The aim of this study was to determine whether culture-conditioned medium (CCM) can prevent neuronal damage caused by excitotoxicity or by "chemical ischemia" in cultured chick retina cells. Excitotoxic conditions were obtained by incubating retina cells with glutamate or kainate and "chemical ischemia" was induced by metabolic inhibition. In this case, cultures were briefly exposed to sodium cyanide, to block oxidative phosphorylation and iodoacetic acid, to block glycolysis. The assessment of neuronal injury was made spectrophotometrically by quantification of cellularly reduced MTT. Stimulation of retina cells with glutamate or kainate in serum deprived culture medium (BME-FCS), lead to a decrease in the MTT metabolism that was dependent on the time of exposure to the toxic agents. CCM prevented cell damage, either when present during the stimulation period or during the recovery period. This protection was more prominent in the case of kainate-induced neuronal death. "Chemical ischemia" also lead to a decrease of the MTT metabolism in a time-dependent manner and CCM protected retina cells from "ischemia"-induced lesions when present during the stimulation period and during the recovery period.

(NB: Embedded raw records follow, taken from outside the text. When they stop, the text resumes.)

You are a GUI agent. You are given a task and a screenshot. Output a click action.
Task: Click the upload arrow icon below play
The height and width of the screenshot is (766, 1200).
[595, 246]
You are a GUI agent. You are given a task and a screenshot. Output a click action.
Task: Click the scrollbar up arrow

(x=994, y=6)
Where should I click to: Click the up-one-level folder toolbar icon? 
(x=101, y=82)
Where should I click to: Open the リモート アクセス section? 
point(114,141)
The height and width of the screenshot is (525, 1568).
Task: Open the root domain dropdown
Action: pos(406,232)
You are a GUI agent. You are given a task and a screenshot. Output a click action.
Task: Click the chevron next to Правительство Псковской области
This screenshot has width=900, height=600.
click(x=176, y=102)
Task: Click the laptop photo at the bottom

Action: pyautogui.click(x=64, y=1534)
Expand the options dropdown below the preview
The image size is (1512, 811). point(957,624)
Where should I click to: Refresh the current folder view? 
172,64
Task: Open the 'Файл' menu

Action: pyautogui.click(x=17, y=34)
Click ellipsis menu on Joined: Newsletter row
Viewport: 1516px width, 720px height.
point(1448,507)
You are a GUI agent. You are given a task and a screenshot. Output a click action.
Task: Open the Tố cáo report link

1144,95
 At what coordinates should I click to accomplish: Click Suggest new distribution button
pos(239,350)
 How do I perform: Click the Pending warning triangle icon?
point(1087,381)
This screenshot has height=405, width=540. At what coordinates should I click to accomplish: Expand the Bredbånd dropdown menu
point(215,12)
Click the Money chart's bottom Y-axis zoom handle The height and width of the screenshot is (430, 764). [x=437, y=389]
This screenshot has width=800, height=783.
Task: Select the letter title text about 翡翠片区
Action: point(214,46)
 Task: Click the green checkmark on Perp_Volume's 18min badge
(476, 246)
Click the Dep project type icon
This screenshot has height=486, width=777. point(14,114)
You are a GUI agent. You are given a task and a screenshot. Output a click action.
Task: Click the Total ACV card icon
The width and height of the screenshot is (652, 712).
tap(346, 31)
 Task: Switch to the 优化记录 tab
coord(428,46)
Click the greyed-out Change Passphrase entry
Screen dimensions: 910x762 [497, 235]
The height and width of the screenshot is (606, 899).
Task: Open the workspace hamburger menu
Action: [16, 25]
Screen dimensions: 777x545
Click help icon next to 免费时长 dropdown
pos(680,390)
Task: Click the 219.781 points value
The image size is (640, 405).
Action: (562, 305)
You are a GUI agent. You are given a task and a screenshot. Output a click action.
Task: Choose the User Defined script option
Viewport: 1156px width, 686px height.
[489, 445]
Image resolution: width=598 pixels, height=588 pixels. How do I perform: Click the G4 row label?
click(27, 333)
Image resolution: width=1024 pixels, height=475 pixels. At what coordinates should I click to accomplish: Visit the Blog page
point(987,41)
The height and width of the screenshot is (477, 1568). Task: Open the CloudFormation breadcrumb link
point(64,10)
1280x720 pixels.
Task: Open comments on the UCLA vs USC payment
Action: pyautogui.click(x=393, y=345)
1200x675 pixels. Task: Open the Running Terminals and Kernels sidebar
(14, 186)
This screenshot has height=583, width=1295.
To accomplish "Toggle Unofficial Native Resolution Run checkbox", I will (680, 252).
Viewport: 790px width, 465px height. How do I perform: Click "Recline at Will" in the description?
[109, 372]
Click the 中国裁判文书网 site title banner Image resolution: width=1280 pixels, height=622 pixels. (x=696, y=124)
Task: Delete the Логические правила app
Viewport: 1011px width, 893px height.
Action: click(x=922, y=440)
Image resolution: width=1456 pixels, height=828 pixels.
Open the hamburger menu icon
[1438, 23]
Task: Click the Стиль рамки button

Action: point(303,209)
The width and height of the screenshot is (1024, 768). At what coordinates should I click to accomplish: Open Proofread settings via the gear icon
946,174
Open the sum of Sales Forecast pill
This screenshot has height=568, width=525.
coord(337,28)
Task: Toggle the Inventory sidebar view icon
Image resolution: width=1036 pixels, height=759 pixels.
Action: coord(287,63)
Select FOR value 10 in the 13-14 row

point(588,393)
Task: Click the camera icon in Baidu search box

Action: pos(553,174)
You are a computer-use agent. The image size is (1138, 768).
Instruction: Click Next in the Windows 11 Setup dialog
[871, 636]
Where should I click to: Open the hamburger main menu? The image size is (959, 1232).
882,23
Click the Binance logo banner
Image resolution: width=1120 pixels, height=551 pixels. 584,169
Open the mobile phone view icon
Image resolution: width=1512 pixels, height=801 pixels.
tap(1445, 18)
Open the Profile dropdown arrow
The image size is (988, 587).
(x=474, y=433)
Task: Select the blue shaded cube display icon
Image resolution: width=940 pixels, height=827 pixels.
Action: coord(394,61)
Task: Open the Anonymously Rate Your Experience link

The protective effect of CCM was partially decreased by the tyrosine kinase inhibitor, genistein, when the cells were stimulated with kainate, but not with glutamate, or when the cells were subjected to "chemical ischemia". CCM protected retina cells against both the acute and the delayed toxicity induced by either glutamate or kainate, or by "chemical ischemia", when present during both the insult and the recovery period. The presence of survival factors in the media may effectively inhibit the cell death signals generated by glutamate receptor activation or by "chemical ischemia".